Im Juni sammelten die Krautreporter über eine Million Euro per Crowdfunding ein. Seit heute ist ihr Online-Magazin für die Öffentlichkeit freigeschaltet, auch für Nicht-Mitglieder – das ist Teil des Konzeptes. Einen journalistischen Eröffnungs-Knaller haben die Krautreporter allerdings nicht zu bieten; das spannendste an der frischen Website ist das Design.
Raum für Text. Das Layout ist bewusst minimalistisch gehalten, passt sich leicht an alle Bildschirmgrößen an und gibt den langen, teils mit Bildern durchsetzten Texten, die in einem großen Nicht-Standard-Font („Tisa Sans“) gesetzt sind, viel Raum. Die Wertschätzung für Typografie gepaart mit grafischem Minimalismus kennt man aus aktuellen Blog-Designs, aber nicht von klassischen News-Websites.
Die komplizierte Mehrspaltigkeit typischer Verlags-Websites fehlt hier ebenso wie deren allgegenwärtige Zappel-Werbung – nicht dass dies jemand vermissen würde. Bei den Krautreportern kann man die Randspalten – Artikel-Übersicht und eine Anmerkungs-Spalte (in der sich keine Anmerkungen finden, solange man nicht als Mitglied eingeloggt ist) – ausblenden. Dann steht der Text völlig ablenkungsfrei da.
Keine Startseite mehr. Das Krautreporter-Magazin verzichtet völlig auf die sonst von Online-Medien gewohnte Startseite mit Teasern, sondern geht direkt in medias res: Aktuell wird sofort ein Artikel von Stefan Niggemeier geöffnet.
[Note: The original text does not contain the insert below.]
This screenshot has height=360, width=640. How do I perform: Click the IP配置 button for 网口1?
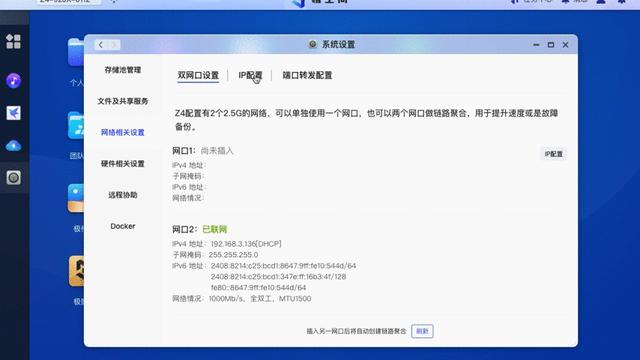click(x=553, y=154)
Das scheint zeitgemäß, denn die Homepage alten Stils wird immer seltener angesteuert; viele Nutzer erreichen Spiegel Online, Welt.de und Co. eher über „deep“ Links aus Suchmaschinen, sozialen Medien oder Feed-Readern und haben die Startseite schon lange nicht mehr gesehen.
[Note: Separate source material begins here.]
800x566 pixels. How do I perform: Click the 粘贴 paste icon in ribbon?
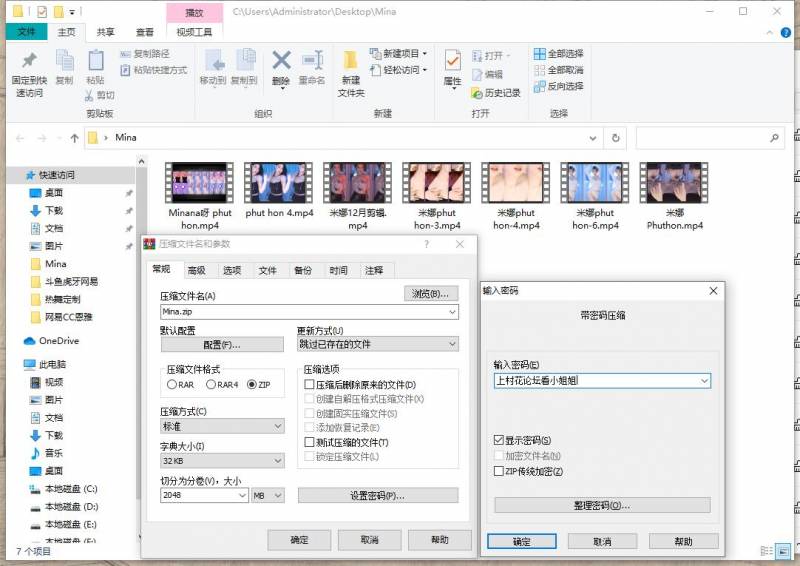pos(95,62)
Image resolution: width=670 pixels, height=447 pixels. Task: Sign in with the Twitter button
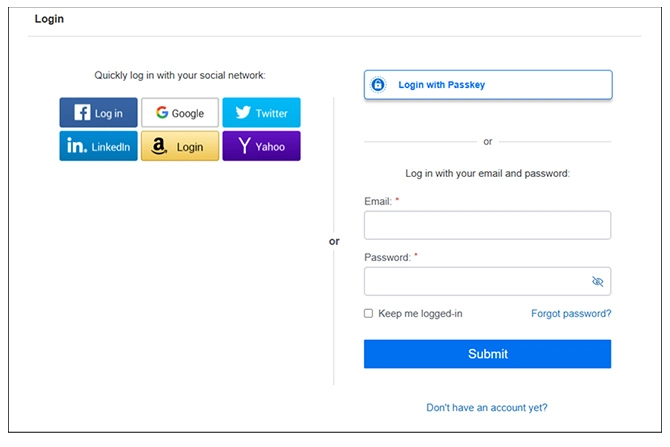pos(261,113)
Mit gewöhnlichen News-Portalen lässt sich Krautreporter allerdings inhaltlich nicht vergleichen. Mal abgesehen von der Masse: Es fehlen schlicht die News. Wer hierher kommt oder gar freiwillig Mitgliedsbeitrag zahlt, muss bereit sein, sich für Themen zu interessieren, die den Vorlieben der Autoren entspringen und häufig nicht einmal aktuelle Wurzeln haben, sprich: außerhalb der üblichen Blatt-Kriterien für journalistische Relevanz liegen.
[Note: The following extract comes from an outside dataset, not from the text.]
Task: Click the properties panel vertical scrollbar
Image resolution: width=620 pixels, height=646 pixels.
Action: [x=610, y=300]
Inhaltliches Wachstums-Potential. Natürlich muss so ein Magazin inhaltlich erst einmal wachsen. Bisher haben aber noch nicht einmal alle der zuvor genannten 25 Krautreporter-Autoren einen Beitrag produziert. Und bei den gerade einmal eineinhalb Dutzend publizierten Beiträgen ist nicht immer ganz klar, warum sie ausgerechnet hier im Magazin gelandet sind.
Der erwähnte Artikel von Stefan Niggemeier zum Beispiel ist eine Buchkritik. In gewohnt akribischer und unterhaltsamer Weise nimmt Niggemeier die vermeintliche Enthüllung-Schrift Gekaufte Journalisten von Udo Ulfkotte per Fakten-Check auseinander. Doch dieser Artikel könnte genauso gut in Niggemeiers eigenem Blog stehen. Und Tilo Jung hat einfach eine Folge seines Video-Podcasts Jung & naiv eingebettet.
Aller Anfang ist schwer, aber ein eigenes publizistisches Profil für die Marke „Krautreporter“ zu entwickeln ist augenscheinlich noch schwerer.